Data excerpts:

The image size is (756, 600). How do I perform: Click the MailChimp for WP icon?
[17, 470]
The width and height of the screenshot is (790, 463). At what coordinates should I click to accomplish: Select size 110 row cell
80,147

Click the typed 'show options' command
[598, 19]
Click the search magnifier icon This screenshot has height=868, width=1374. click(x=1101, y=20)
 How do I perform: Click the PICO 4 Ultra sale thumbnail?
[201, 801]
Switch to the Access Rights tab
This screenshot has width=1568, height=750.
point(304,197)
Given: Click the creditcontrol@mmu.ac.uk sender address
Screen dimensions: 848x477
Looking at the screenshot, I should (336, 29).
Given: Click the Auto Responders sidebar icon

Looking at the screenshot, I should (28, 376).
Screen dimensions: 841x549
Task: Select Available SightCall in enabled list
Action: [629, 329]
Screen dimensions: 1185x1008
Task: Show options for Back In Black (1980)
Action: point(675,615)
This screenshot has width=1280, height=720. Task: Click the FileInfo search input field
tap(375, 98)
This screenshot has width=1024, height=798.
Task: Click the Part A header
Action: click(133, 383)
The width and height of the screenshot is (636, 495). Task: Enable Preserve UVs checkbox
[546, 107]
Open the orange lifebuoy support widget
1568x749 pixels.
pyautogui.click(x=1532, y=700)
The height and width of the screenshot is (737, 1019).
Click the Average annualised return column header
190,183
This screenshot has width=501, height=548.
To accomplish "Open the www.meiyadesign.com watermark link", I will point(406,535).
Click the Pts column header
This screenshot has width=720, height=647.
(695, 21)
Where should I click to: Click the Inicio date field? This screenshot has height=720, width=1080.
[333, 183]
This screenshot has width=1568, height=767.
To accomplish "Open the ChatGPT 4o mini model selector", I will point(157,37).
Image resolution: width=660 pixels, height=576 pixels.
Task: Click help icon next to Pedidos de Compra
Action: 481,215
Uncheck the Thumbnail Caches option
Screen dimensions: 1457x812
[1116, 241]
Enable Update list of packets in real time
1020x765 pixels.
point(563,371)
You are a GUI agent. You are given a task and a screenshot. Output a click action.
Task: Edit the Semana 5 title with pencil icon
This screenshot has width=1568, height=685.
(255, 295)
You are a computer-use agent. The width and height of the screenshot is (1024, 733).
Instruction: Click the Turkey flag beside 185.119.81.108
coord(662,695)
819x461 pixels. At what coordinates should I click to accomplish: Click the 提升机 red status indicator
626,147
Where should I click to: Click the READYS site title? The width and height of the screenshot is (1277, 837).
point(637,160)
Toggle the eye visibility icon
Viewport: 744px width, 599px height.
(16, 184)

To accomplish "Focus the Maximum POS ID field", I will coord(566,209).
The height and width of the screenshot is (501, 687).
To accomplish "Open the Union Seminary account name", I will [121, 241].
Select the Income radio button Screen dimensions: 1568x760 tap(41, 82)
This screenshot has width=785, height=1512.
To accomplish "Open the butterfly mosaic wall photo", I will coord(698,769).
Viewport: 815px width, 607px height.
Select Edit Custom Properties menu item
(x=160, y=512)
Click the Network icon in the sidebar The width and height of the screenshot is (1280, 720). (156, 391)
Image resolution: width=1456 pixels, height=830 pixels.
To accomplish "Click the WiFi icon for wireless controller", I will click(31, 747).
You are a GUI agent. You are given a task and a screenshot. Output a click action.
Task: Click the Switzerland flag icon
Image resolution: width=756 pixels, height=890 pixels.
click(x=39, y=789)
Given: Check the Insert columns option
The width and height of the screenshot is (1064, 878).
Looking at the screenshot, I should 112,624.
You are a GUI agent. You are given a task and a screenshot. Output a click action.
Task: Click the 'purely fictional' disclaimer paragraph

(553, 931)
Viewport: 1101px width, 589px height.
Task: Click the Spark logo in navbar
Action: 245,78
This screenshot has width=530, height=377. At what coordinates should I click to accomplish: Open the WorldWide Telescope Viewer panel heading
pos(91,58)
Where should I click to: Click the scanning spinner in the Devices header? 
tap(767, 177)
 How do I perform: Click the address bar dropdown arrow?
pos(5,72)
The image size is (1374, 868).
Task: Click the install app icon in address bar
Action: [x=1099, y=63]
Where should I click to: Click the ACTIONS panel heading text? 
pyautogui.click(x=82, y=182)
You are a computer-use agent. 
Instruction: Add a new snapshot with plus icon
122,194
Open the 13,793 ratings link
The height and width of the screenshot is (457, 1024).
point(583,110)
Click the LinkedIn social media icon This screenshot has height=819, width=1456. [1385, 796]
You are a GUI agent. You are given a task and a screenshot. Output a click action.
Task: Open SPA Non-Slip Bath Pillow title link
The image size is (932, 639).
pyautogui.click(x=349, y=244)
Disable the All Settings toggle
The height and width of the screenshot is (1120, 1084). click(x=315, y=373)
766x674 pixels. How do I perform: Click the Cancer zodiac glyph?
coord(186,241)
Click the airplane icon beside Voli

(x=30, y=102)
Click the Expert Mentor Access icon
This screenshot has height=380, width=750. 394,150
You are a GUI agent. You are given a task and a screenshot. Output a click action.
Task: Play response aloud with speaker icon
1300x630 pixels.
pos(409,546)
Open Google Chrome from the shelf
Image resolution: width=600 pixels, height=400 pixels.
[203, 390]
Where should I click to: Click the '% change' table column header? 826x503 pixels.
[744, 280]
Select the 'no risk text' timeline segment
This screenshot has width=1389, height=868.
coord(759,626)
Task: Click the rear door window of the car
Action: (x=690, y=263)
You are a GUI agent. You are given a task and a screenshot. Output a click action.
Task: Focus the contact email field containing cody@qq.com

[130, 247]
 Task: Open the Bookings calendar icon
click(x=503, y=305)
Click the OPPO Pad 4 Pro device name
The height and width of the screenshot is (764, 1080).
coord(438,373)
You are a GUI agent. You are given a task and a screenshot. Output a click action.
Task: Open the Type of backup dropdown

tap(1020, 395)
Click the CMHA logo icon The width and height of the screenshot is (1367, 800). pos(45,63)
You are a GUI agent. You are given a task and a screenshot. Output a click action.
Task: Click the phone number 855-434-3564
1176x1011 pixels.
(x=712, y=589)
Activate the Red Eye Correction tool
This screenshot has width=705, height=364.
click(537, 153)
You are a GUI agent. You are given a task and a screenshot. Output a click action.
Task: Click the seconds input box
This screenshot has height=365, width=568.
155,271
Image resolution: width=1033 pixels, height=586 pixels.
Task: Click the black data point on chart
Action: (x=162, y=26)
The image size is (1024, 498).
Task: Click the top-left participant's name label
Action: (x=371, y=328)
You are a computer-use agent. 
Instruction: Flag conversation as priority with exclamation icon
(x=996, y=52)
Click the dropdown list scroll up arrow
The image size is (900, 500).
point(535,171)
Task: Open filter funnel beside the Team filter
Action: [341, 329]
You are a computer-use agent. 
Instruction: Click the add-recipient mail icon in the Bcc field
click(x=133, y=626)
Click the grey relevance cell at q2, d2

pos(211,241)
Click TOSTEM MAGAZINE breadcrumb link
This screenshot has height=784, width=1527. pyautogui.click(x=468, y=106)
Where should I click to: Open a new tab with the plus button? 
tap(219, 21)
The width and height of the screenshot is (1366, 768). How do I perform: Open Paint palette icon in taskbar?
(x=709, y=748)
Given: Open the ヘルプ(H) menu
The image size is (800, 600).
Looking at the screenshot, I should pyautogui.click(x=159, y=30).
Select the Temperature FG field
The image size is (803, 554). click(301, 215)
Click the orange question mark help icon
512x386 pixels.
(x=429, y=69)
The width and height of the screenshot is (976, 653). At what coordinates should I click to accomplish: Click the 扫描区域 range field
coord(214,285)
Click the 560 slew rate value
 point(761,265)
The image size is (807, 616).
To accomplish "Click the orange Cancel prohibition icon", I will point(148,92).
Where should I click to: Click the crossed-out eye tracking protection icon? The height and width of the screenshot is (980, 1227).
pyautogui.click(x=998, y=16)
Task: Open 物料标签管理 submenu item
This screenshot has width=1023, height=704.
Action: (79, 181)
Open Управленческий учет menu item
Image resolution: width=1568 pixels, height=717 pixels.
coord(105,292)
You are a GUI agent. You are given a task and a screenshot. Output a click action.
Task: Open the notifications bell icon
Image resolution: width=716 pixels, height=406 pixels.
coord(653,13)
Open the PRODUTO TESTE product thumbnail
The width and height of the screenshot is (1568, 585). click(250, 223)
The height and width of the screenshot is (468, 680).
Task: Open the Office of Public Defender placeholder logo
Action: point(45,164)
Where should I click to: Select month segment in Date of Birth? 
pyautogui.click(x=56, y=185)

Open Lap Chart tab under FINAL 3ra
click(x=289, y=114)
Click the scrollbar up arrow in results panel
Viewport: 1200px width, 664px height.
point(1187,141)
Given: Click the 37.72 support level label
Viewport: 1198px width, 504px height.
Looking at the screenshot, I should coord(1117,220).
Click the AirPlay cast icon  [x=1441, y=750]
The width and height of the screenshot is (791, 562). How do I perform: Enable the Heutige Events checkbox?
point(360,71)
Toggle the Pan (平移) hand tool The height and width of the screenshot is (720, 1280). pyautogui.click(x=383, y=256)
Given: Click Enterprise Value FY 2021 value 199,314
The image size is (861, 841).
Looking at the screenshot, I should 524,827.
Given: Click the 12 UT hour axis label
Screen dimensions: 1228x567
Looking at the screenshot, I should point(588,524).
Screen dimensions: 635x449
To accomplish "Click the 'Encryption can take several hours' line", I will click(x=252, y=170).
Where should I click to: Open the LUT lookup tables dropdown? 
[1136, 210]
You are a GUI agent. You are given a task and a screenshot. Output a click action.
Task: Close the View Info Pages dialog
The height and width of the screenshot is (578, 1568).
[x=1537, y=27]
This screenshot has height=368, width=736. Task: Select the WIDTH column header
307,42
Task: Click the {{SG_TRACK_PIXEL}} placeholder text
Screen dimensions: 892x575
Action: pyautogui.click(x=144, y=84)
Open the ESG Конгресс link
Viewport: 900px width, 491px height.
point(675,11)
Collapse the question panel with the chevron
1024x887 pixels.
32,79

Exercise aim:
Set down nothing but the lines from the one containing "The image size is (861, 841)." through the end of the entries above, exactly as written, both ends counted.

Solution to the exercise:
The image size is (861, 841).
Looking at the screenshot, I should 524,827.
Given: Click the 12 UT hour axis label
Screen dimensions: 1228x567
Looking at the screenshot, I should point(588,524).
Screen dimensions: 635x449
To accomplish "Click the 'Encryption can take several hours' line", I will click(x=252, y=170).
Where should I click to: Open the LUT lookup tables dropdown? 
[1136, 210]
You are a GUI agent. You are given a task and a screenshot. Output a click action.
Task: Close the View Info Pages dialog
The height and width of the screenshot is (578, 1568).
[x=1537, y=27]
This screenshot has height=368, width=736. Task: Select the WIDTH column header
307,42
Task: Click the {{SG_TRACK_PIXEL}} placeholder text
Screen dimensions: 892x575
Action: pyautogui.click(x=144, y=84)
Open the ESG Конгресс link
Viewport: 900px width, 491px height.
point(675,11)
Collapse the question panel with the chevron
1024x887 pixels.
32,79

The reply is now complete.